Given the circumstances, it’s hardly surprising that nostalgia has become one of the defining engines of 2020s fashion. The first major wave hit with the force of a frilled, neon tide in 2016, when Season 1 of Stranger Things reintroduced the early 1980s as an aesthetic fantasy. The catalyst was initiated as millions of Netflix viewers became enamored by the effortlessly ‘rad’, retro aesthetics of the early 1980s -- leaving many with a desire to “go back” and experience it for themselves.
While the particulars of the growing ‘nostalgia’ trend have evolved substantially since then (it appears that 1990s and 2000s trends are all the rage now), the underlying mentality is still the same with each iteration; there is just something about the past that satiates our most elemental desire for escapism.

Borrowing aesthetic elements from decades past is not unheard of in modern fashion history. Trends in fashion and media, according to historians and cultural theorists, periodically re-emerge every 20 years. The current cycle, however, has proven to be distinct in that nearly every upcoming trend ‘borrows’ its style from some pre-2010s predecessor. Nostalgia-inspired fashion is no longer confined to individual, standalone garments or runway statement pieces. Instead, it has come to embody the overarching visual theme of the current decade.
And it makes perfect sense; we are living through an era of rapid change and great economic, political, and environmental uncertainty. Gen Z, especially, has experienced multiple recessions, a global pandemic, rapid technological upheaval, and immense climate anxiety. For many young people, nostalgia is a psychological stabilizer in times of uncertainty. The continuity and sense of identity nostalgia-driven fashion provides offer a symbolic “return” to a time perceived as “safer”, simpler, and more comfortable.

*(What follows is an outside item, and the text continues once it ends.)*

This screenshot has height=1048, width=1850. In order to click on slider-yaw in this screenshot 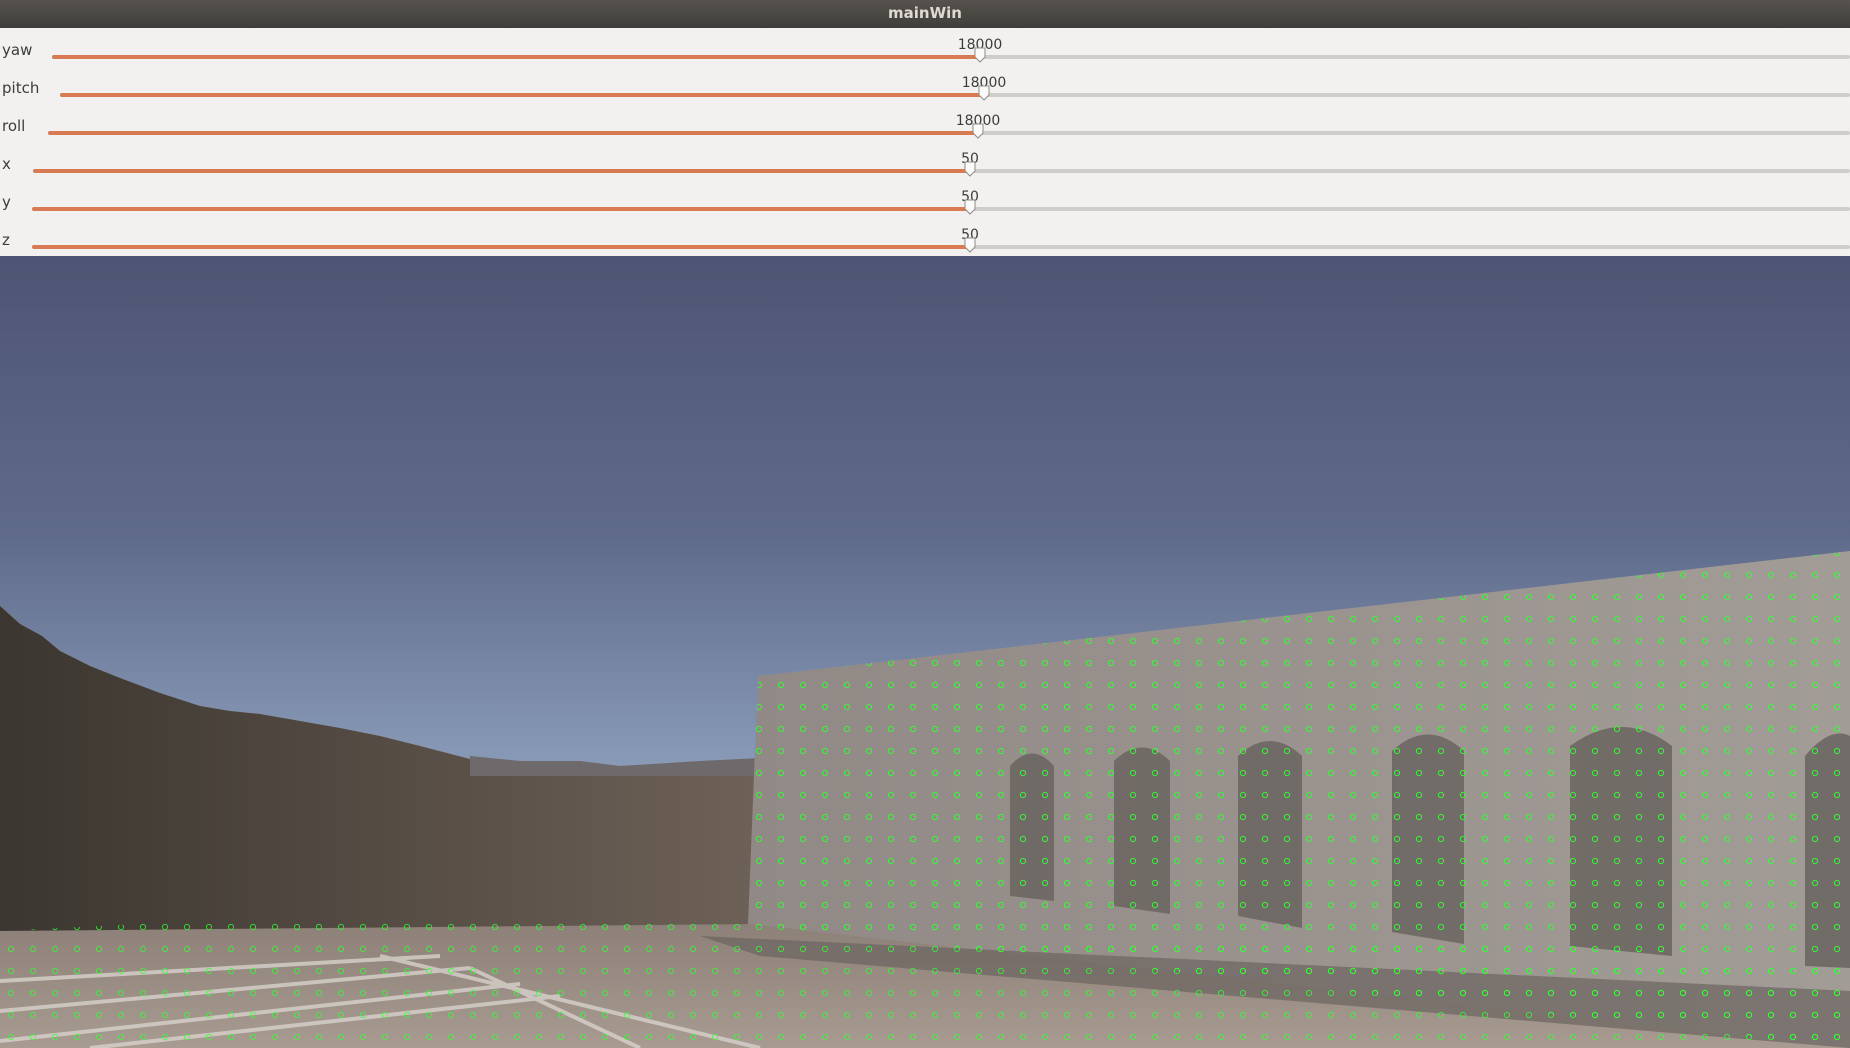, I will do `click(951, 55)`.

Social media platforms (notoriously TikTok) are rife with envy for Gen Z’s formative years in the late 1990s and early 2000s. There exists a burgeoning cohort of young people harnessing the internet to revisit the cultural landscapes of previous decades. Expressions such as “I’d give anything to be a teenager in 2005,” “How to de-influence your life,” “McBling 2000s trashy-chic,” “Bring back MySpace,” “Make America Emo Again,” and “POV: you’re a scene kid in 2008” have become emblematic refrains within these online communities. Participants are reactive, frequently voicing incisive critiques of fast fashion, consumerism, minimalism, and the monotony of contemporary design.

But offering complaints without solutions is pointless. What is the next course of action?
It’s time to break into DIY and break out the sewing machine.

In recent years, most prominently after the COVID-19 pandemic, many consumers (young people especially) gained a newfound sense of consumer consciousness, adding terms like “greenwashing” and “eco-posturing” to their vocabulary. In many online spaces, fast fashion has become as taboo as angora. Shein, Temu, ZARA, H&M, and their most loyal customers are frequently excoriated for their contributions to environmental degradation and poor working conditions.

As teens and young adults begin to rediscover skills like sewing, hemming, and other forms of DIY fashion, it appears that fast-fashion’s more sustainable and ethical counterpart, slow fashion, is demonstrating its potential to take over the scene. But what exactly is “slow fashion”?

Do you recall seeing ‘open-back ripped t-shirt’ tutorials on Tumblr in the late 2000s/early 2010s? Have you ever, in light of overpriced merch, attempted to recreate a bootleg band t-shirt using bleach and a paintbrush? Do you own a pair of hand-painted Converse that you proudly showed off to your friends in high school? Have you ever hemmed an oversized blouse to give it a ‘snatched’ waistline? These are all examples of DIY practices that evoke the spirit of ‘slow fashion’ in a practical sense.

So, pause -- before you throw out that ‘outdated’ statement piece from three seasons ago or scrap that pair of jeans you outgrew, consider sparing your clothing from the landfill by following an upcycling tutorial on YouTube. Give your weathered jeans a second chance at life as a DIY handbag. Learn to make decorative patches from threadbare garments. Create quilts from old t-shirts – and when you’re finished learning those skills, go ahead and teach them to your friends!

The planet and your wallet will thank you.